▶ [YOUR GOAL]
Word for word, restate the entries that follow.

Dataset entries:
┌────────

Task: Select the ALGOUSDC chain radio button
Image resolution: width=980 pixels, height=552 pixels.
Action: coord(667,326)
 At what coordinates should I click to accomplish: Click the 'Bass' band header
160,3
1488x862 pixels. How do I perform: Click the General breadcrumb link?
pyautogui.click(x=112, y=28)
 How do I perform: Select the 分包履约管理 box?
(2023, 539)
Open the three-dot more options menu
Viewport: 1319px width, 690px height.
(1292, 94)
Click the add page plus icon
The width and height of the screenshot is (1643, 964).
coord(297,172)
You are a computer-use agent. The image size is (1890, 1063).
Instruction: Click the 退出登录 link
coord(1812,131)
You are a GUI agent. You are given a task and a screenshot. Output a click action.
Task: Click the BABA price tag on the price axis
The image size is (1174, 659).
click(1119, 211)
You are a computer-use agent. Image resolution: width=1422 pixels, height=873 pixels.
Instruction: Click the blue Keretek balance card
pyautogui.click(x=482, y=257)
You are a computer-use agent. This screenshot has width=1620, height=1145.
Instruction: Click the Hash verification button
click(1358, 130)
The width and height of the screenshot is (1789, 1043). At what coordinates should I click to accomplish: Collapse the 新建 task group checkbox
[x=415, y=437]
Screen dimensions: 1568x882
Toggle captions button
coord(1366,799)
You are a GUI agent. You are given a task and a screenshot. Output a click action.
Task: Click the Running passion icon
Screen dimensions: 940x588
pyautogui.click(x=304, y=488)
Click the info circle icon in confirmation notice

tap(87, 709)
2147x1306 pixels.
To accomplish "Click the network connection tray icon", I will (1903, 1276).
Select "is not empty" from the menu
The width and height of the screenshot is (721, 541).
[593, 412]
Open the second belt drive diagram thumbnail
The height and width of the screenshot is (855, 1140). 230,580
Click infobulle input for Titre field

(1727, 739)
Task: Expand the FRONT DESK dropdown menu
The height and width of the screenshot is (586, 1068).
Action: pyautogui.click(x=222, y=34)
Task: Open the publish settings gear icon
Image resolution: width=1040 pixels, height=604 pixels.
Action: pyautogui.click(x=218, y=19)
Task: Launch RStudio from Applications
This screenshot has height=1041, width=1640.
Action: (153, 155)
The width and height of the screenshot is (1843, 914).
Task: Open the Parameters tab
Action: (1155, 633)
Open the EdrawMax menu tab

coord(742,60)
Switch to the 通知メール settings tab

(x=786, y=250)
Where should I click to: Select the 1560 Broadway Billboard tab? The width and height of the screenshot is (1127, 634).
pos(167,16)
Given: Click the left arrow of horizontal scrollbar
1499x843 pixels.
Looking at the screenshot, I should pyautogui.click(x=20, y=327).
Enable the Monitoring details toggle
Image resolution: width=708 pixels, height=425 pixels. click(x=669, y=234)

└────────

▶ [EXERCISE ANSWER]
Task: Select the ALGOUSDC chain radio button
Image resolution: width=980 pixels, height=552 pixels.
Action: coord(667,326)
 At what coordinates should I click to accomplish: Click the 'Bass' band header
160,3
1488x862 pixels. How do I perform: Click the General breadcrumb link?
pyautogui.click(x=112, y=28)
 How do I perform: Select the 分包履约管理 box?
(2023, 539)
Open the three-dot more options menu
Viewport: 1319px width, 690px height.
(1292, 94)
Click the add page plus icon
The width and height of the screenshot is (1643, 964).
coord(297,172)
You are a computer-use agent. The image size is (1890, 1063).
Instruction: Click the 退出登录 link
coord(1812,131)
You are a GUI agent. You are given a task and a screenshot. Output a click action.
Task: Click the BABA price tag on the price axis
The image size is (1174, 659).
click(1119, 211)
You are a computer-use agent. Image resolution: width=1422 pixels, height=873 pixels.
Instruction: Click the blue Keretek balance card
pyautogui.click(x=482, y=257)
You are a computer-use agent. This screenshot has width=1620, height=1145.
Instruction: Click the Hash verification button
click(1358, 130)
The width and height of the screenshot is (1789, 1043). At what coordinates should I click to accomplish: Collapse the 新建 task group checkbox
[x=415, y=437]
Screen dimensions: 1568x882
Toggle captions button
coord(1366,799)
You are a GUI agent. You are given a task and a screenshot. Output a click action.
Task: Click the Running passion icon
Screen dimensions: 940x588
pyautogui.click(x=304, y=488)
Click the info circle icon in confirmation notice

tap(87, 709)
2147x1306 pixels.
To accomplish "Click the network connection tray icon", I will (1903, 1276).
Select "is not empty" from the menu
The width and height of the screenshot is (721, 541).
[593, 412]
Open the second belt drive diagram thumbnail
The height and width of the screenshot is (855, 1140). 230,580
Click infobulle input for Titre field

(1727, 739)
Task: Expand the FRONT DESK dropdown menu
The height and width of the screenshot is (586, 1068).
Action: pyautogui.click(x=222, y=34)
Task: Open the publish settings gear icon
Image resolution: width=1040 pixels, height=604 pixels.
Action: pyautogui.click(x=218, y=19)
Task: Launch RStudio from Applications
This screenshot has height=1041, width=1640.
Action: (153, 155)
The width and height of the screenshot is (1843, 914).
Task: Open the Parameters tab
Action: (1155, 633)
Open the EdrawMax menu tab

coord(742,60)
Switch to the 通知メール settings tab

(x=786, y=250)
Where should I click to: Select the 1560 Broadway Billboard tab? The width and height of the screenshot is (1127, 634).
pos(167,16)
Given: Click the left arrow of horizontal scrollbar
1499x843 pixels.
Looking at the screenshot, I should pyautogui.click(x=20, y=327).
Enable the Monitoring details toggle
Image resolution: width=708 pixels, height=425 pixels. click(x=669, y=234)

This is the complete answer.